Input data:
*-*-*

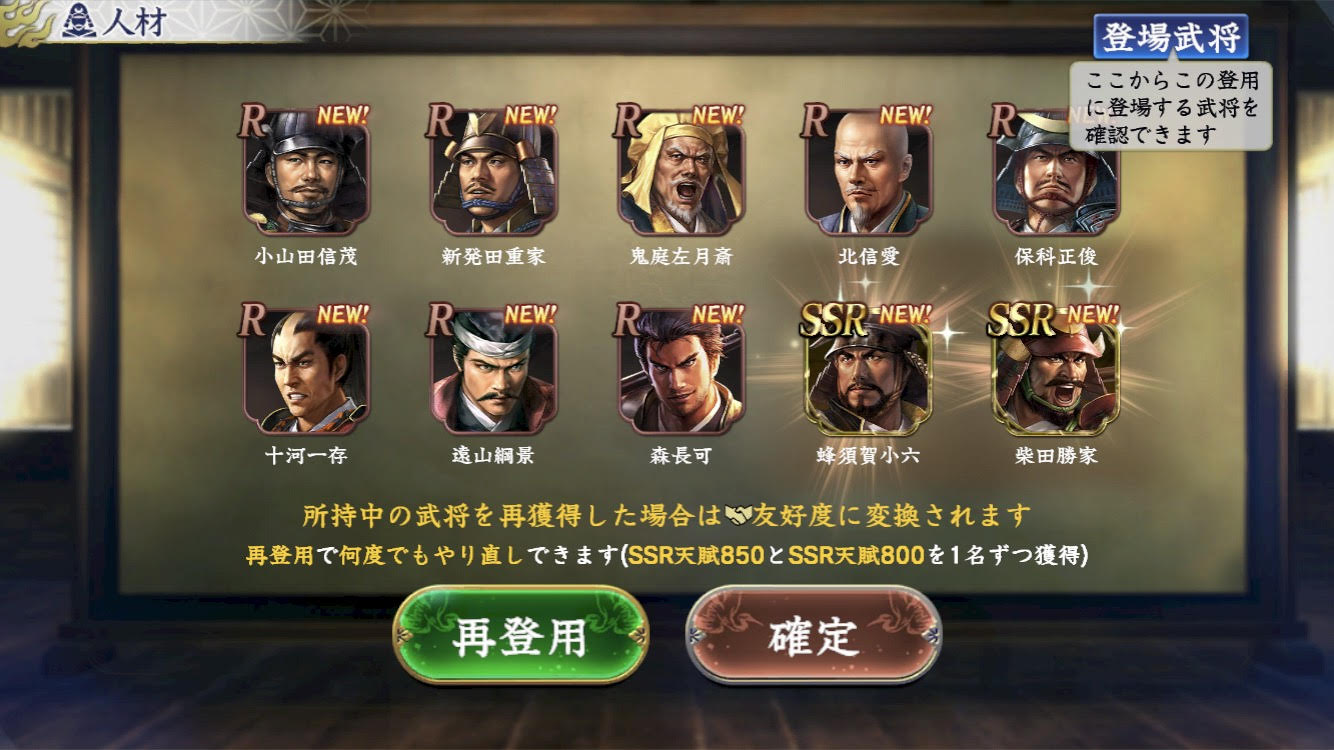
Task: Confirm with the red 確定 button
Action: (814, 635)
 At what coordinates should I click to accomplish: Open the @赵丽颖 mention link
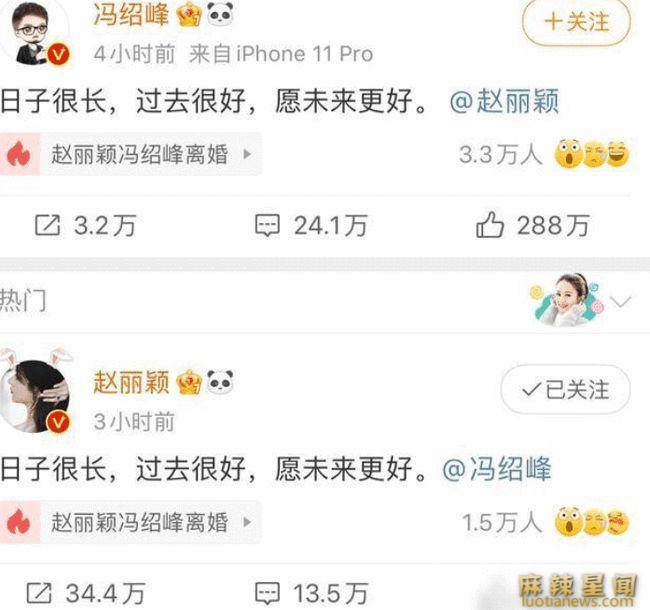(504, 101)
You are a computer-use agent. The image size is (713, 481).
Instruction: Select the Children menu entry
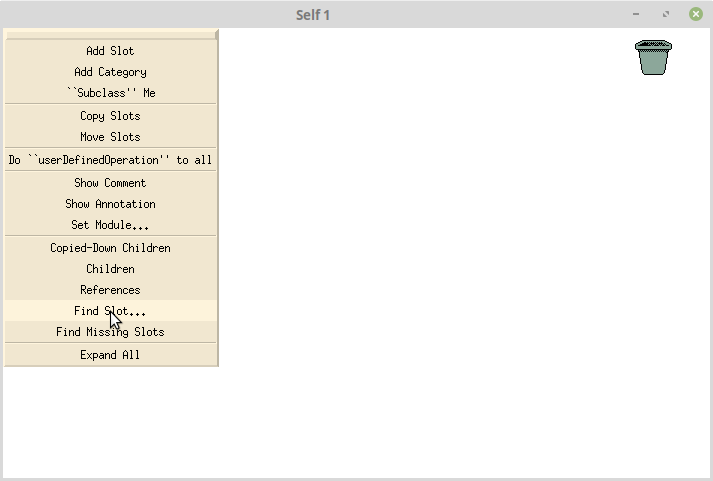[x=110, y=269]
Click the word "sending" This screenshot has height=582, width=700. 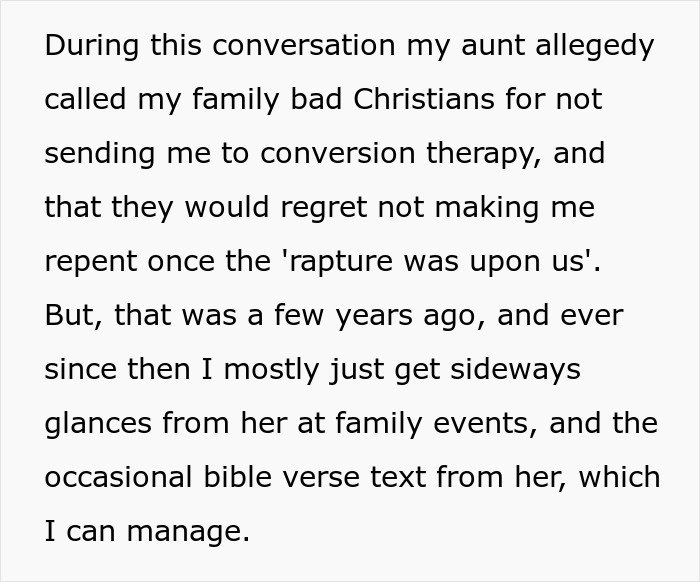(99, 155)
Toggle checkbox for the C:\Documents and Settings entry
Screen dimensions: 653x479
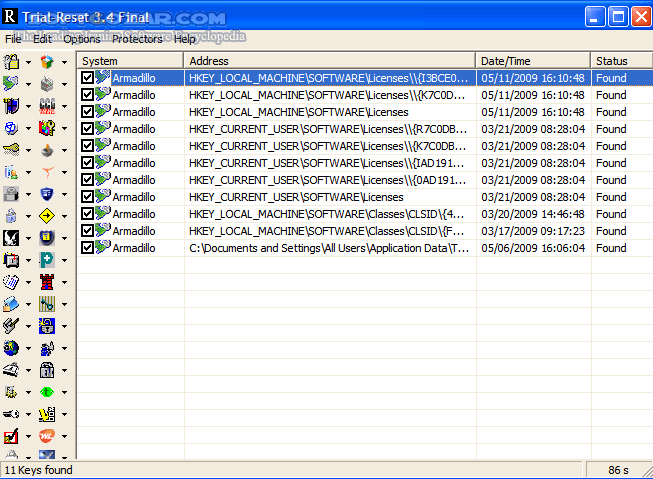(x=88, y=248)
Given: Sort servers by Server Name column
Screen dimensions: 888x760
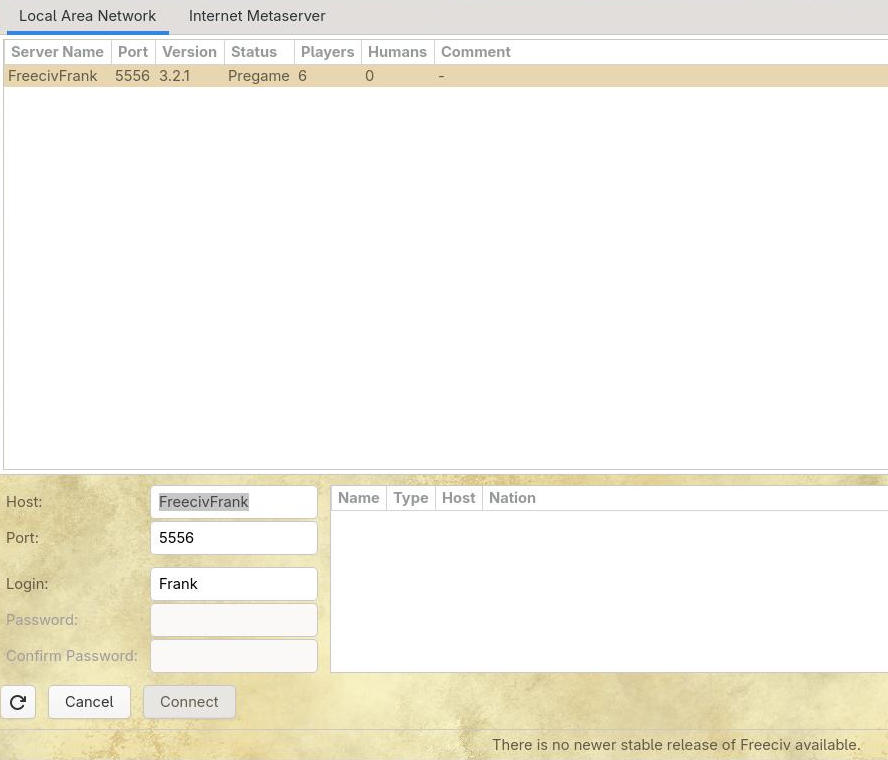Looking at the screenshot, I should pos(57,52).
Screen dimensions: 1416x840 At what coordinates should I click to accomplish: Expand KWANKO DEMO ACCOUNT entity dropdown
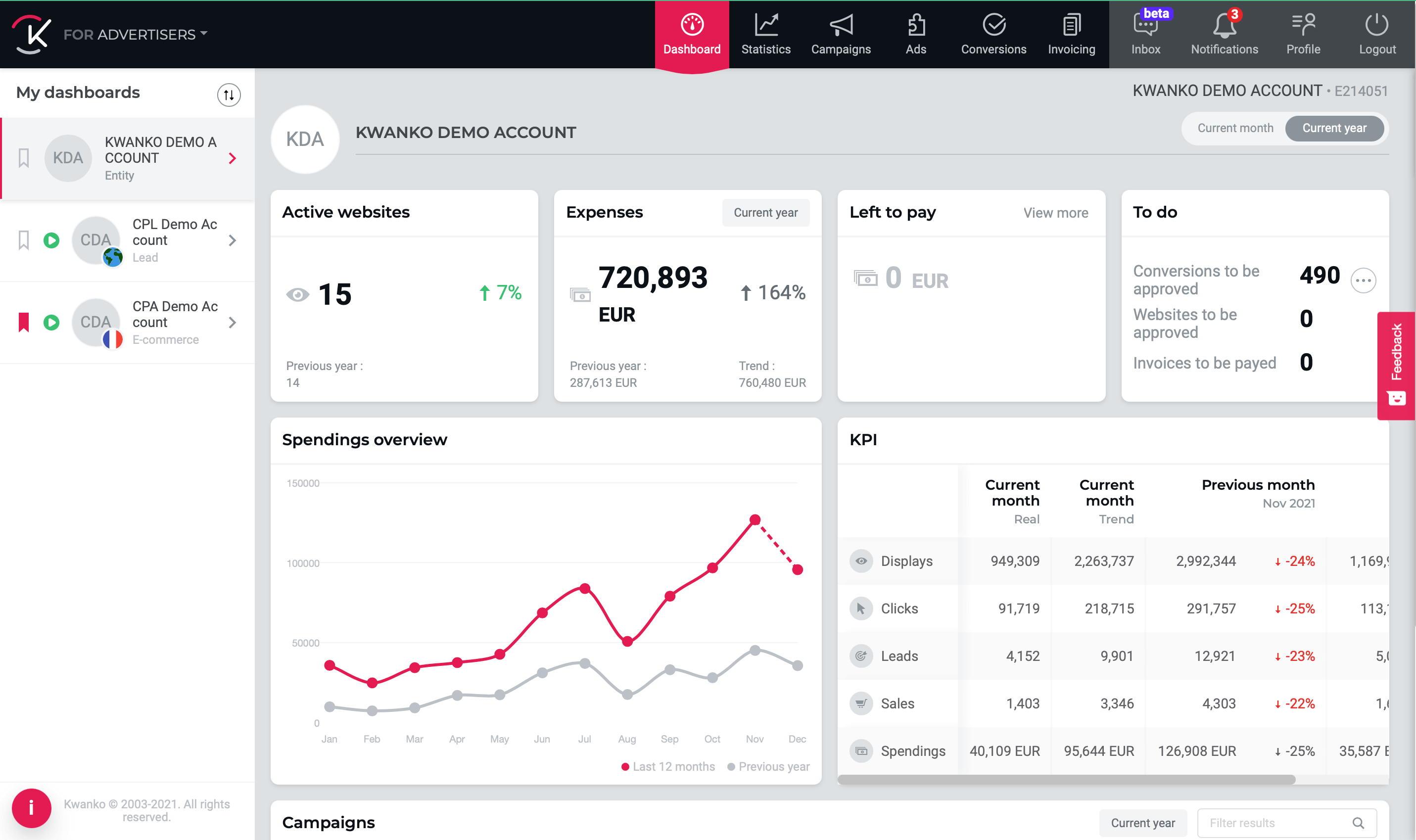(232, 157)
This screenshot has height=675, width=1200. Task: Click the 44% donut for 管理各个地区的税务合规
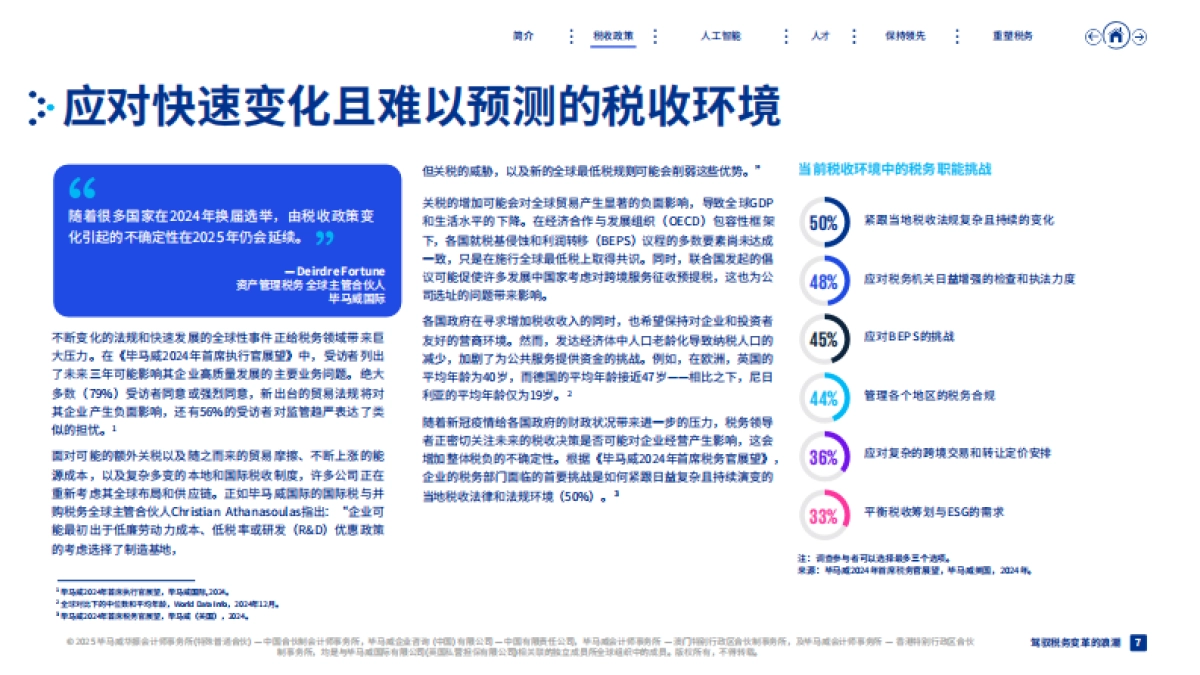pyautogui.click(x=823, y=395)
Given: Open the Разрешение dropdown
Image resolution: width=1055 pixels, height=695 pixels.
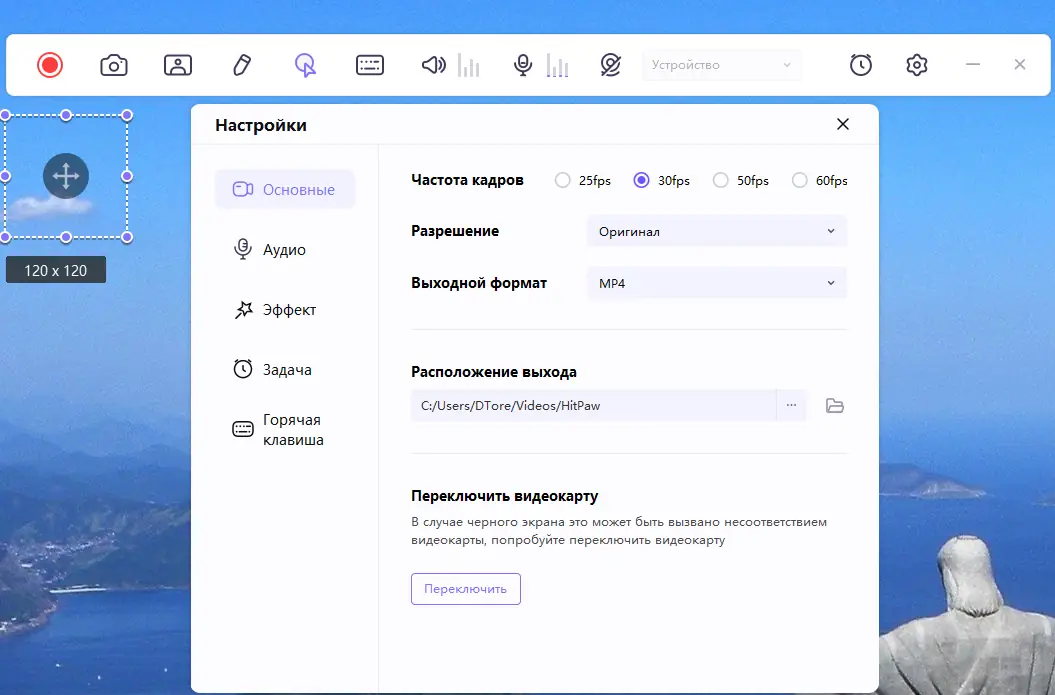Looking at the screenshot, I should coord(716,231).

*-*-*

Your task is to retype the lines running from the one that contains "Screen dimensions: 653x479" through the end of the records, and nothing else. Pictures are not part of the copy.

Answer below:
Screen dimensions: 653x479
(x=88, y=248)
Given: Sort servers by Server Name column
Screen dimensions: 888x760
Looking at the screenshot, I should pos(57,52).
Screen dimensions: 1416x840 At what coordinates should I click to accomplish: Expand KWANKO DEMO ACCOUNT entity dropdown
(232, 157)
This screenshot has height=675, width=1200. Task: Click the 44% donut for 管理各个地区的税务合规
pyautogui.click(x=823, y=395)
Given: Open the Разрешение dropdown
Image resolution: width=1055 pixels, height=695 pixels.
Looking at the screenshot, I should coord(716,231).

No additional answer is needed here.